Exercise aim ▸
Exactly how many lines in the entries contain "label"? Give that number alone.

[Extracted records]
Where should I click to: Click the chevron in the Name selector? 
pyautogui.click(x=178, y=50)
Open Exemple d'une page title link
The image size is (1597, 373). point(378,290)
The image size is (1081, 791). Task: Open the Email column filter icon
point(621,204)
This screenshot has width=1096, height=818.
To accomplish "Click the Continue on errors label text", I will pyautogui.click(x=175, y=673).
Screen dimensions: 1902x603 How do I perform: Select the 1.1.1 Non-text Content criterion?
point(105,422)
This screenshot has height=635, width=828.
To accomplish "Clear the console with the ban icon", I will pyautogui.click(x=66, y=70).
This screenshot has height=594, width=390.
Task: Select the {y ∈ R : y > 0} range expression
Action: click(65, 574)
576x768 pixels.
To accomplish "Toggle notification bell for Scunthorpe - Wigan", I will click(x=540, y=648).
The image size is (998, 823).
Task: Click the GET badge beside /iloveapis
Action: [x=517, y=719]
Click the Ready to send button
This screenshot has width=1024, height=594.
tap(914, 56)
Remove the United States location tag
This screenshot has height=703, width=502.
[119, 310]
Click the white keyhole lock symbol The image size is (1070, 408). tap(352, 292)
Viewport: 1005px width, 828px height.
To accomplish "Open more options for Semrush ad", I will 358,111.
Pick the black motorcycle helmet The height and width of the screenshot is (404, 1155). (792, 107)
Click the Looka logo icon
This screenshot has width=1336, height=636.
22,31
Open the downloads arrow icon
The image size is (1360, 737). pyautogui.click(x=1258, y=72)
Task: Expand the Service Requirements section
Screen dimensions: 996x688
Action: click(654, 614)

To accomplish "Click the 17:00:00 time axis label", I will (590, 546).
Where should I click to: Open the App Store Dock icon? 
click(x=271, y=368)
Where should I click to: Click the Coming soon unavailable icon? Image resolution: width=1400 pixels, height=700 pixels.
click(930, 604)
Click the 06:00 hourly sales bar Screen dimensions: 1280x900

Worked solution ▸
2